EDITORIAL DE SHLOMO KISLEV. Le réveil allemand : les chiffres parlent.
Depuis 2022, l’Allemagne a augmenté ses dépenses militaires de +89% — contre +21% pour la France. Berlin s’est libéré du tabou post-WWII. Le mot « Zeitenwende » (tournant historique) prononcé par Scholz a tout changé.

Les acteurs allemands qui montent en puissance :

• Rheinmetall — chars, munitions, véhicules blindés. Capitalisation boursière x5 depuis 2022
• Hensoldt — radars, optronique, guerre électronique
• KNDS (co-entreprise franco-allemande) — mais Berlin veut en prendre le contrôle

France vs Allemagne — le choc des modèles

La France reste n°2 mondial des exportations d’armes (18 milliards d’€ en 2024), tirée par le Rafale et les sous-marins.
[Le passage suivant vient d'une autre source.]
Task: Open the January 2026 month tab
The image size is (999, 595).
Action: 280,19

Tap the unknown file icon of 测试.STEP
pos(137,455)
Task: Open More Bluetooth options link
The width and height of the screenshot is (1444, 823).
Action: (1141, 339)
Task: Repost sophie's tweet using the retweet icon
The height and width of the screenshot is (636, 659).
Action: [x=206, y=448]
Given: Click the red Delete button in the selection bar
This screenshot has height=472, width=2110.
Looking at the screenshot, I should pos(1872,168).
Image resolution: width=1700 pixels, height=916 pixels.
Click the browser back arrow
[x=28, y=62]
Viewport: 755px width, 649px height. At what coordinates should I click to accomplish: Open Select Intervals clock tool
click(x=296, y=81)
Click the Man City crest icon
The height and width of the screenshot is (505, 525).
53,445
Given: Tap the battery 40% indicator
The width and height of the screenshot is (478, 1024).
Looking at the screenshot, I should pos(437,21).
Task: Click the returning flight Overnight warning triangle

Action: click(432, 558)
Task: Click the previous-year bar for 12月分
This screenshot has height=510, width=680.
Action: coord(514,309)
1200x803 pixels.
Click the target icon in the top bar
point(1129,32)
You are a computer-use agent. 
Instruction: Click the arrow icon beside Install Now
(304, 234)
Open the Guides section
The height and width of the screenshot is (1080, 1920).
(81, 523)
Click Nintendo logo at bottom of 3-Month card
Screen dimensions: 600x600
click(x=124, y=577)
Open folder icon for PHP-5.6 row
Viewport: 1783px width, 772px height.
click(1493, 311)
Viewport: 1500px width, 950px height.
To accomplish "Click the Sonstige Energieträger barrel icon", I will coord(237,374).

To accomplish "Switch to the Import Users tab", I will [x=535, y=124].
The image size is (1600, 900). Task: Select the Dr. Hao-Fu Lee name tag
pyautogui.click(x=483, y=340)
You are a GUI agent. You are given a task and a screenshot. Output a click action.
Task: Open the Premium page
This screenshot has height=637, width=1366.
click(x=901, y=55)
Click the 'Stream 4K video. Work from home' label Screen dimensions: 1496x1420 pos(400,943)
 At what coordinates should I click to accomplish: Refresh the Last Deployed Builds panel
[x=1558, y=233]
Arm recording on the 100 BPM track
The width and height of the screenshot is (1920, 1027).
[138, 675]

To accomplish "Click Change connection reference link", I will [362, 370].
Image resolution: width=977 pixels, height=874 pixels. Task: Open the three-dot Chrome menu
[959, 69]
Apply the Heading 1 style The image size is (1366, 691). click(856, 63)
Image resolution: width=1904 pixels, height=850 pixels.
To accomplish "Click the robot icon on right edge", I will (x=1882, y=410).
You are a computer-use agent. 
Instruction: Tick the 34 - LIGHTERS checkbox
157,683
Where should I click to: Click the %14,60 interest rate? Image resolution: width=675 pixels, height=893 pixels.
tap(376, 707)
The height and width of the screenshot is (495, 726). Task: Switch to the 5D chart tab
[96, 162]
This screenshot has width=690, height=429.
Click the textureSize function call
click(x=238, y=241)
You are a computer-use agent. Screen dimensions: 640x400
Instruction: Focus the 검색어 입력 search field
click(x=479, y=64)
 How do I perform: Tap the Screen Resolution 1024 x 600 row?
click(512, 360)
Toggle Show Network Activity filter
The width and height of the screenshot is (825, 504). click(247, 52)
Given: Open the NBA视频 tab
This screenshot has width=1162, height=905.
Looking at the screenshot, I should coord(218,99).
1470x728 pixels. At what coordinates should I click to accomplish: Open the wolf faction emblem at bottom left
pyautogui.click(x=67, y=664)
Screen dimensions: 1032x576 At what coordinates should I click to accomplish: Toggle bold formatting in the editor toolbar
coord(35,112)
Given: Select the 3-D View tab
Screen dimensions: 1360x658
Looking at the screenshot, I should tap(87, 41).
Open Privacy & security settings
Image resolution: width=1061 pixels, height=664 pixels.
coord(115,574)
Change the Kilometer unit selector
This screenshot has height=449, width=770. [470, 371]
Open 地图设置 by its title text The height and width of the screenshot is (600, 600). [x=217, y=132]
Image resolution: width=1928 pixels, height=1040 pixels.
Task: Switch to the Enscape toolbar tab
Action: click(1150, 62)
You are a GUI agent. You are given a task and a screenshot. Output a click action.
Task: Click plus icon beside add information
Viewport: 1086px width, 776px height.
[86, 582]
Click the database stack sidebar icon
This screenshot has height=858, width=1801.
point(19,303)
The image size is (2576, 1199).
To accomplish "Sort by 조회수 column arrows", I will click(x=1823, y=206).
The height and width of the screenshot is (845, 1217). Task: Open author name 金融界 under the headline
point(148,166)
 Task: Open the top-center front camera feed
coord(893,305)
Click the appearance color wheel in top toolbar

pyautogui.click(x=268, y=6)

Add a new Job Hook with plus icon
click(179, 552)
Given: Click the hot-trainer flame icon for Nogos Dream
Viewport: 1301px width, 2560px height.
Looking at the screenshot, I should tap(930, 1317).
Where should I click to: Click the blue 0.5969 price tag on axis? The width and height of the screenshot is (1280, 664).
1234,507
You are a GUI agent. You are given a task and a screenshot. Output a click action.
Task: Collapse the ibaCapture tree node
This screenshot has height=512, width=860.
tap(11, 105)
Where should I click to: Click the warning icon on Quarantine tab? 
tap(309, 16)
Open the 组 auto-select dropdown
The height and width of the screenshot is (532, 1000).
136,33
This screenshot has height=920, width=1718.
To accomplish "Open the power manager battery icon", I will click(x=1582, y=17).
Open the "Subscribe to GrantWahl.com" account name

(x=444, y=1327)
Mais l’Allemagne monte vite sur des segments clés :

• Chars (Leopard vs Leclerc) — Rheinmetall rafle les marchés européens
• Défense aérienne — avec l’Arrow 3 israélien, Berlin double Paris
• Munitions — l’Allemagne investit massivement là où la France peine

Le nœud du problème
L’alliance Israël-Allemagne en défense crée un bloc technologique redoutable qui court-circuite les Français sur des marchés qu’ils convoitaient. Arrow 3 pour l’Europe ? C’est IAI + Allemagne, pas Thales. Satellites de renseignement ? Rafael + Reflex Aerospace, pas Airbus Defence.

La France se retrouve coincée : trop morale pour vendre à Israël, pas assez rapide pour concurrencer l’alliance germano-israélienne sur les marchés tiers. Eurosatory est un bon révélateur de ces tensions.